As you know, Neil Warnock enjoys a rant. Many football supporters would, however, agree with the content of his re­cent tirade against Leicester City in the Sheffield United programme when the clubs’ met recently. “I find it quite im­moral that they have been allowed to do what they have done off the field.” War­nock’s complaint was that Leicester could write off 90 per cent of their £50 million debt after calling in the administrators last October. Warnock called for punitive action, adding: “Otherwise, everyone who has huge debts will do exactly the same and it leaves clubs like ourselves – who run a tight financial ship – at a huge disadvantage.”

He got his wish. At a meeting of the 72 Nationwide League clubs at the end of April, coincidentally at Leicester’s Wal­kers Stadium, the hosts were the only club to vote against the suggestion that clubs who go into administration should have points deducted or be relegated. Other measures agreed there provoked adverse reaction: the PFA are implacably opposed to the introduction of a trial salary cap in the Third Division from next season; Forest chief executive Mark Ar­thur was among those to condemn as “ludicrous” the decision to extend the play-offs from four clubs to six. It is not yet certain those proposals will be ratified at the League’s June EGM, but the over-whelming support for sanctions against clubs who declare insolvency – Leicester were one of eight to have done so this season – suggest they will be in place by the target date of the 2004-05 season.

Leicester fans won’t have been the on­ly ones to have cheered the news that the club’s change of ownership meant they could not be obliged to pay the £2m claim­ed by Dennis Wise, who is appealing against his contract termination. But clearly the feeling among chairmen was that Leicester had an unfair advantage over their rivals this season, some of whom were themselves struggling to stay afloat.

Coventry avoided administration and halved their debt to £25m, but are to release 15 players, while Ips­wich were forced into the cut-price sales of Dar­ren Ambrose and Her­mann Hreidarsson, moves which may have crucially af­fected their play-off chances.

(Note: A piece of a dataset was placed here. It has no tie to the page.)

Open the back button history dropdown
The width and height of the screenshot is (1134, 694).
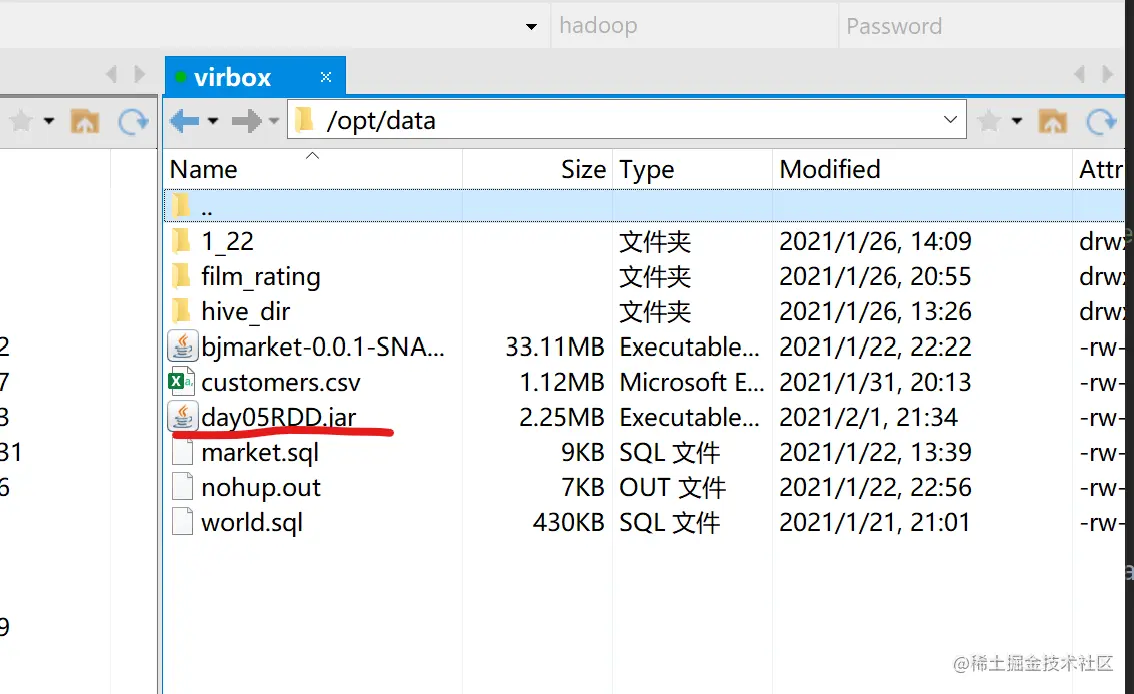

Leicester, however, were able to turn down offers for players such as Muzzy Izzet while the Gary Lineker-fronted consortium which finally took over the club in February were assembling their takeover package.

But City were an attractive proposition to new investors despite their debts precisely because they had a chance of going up. If stringent punishments for insolvency had been in place, Leicester might not have had to contemplate stay­ing put in the First or even dropping fur­ther down, because they wouldn’t still be in existence. This fate might already have befallen established top-flight clubs such as Middlesbrough and Charl­ton, who were close to going un­der in the 1980s.

Given that directors of any bus­iness face court action if they continue to trade while insolvent, football clubs who go into administration ought to do so out of a legal duty. None­theless, it is surely the case that clubs will be less wil­ling to confess to swelling debts in the future if the out­come is points deduction at the very least. Instead, they are likely to continue tra­ding in the probably vain hope that some­thing or someone will come to their res­cue, while the unpaid bills continue to rack up.

If losses build to the point where they have become completely unmanageable, every­one involved will be worse off – the creditors will receive even less in what­ever final settlement is reached and the club will be punished either by relegation or the loss of points that helps to make it happen, which will also have the effect of worsening their financial plight. Also, how motivated would players be if they know by mid-season that their club will be relegated, and what effect will this in turn have on other promotion and relegation issues?

What is needed is prevention rather than cure. For example, an FA financial audit of every club – as is the case in Italy and Germany – rather than just the cur­rent statutory one, with a penalty of a trans­fer ban on clubs operating beneath safe financial norms. This should stop desperate chairmen trying to spend their way out of trouble to reach a higher division, thereby reducing the chances of clubs getting into serious diff-iculties.

In due course, perhaps, bump up the penalties, but don’t throw entire divisions into chaos, especially at present with so many problems made critical by the one-off ITV Digital disaster. For once Neil War­nock has a solid grievance to get his teeth into. But that doesn’t mean lynch law is a sensible way to proceed.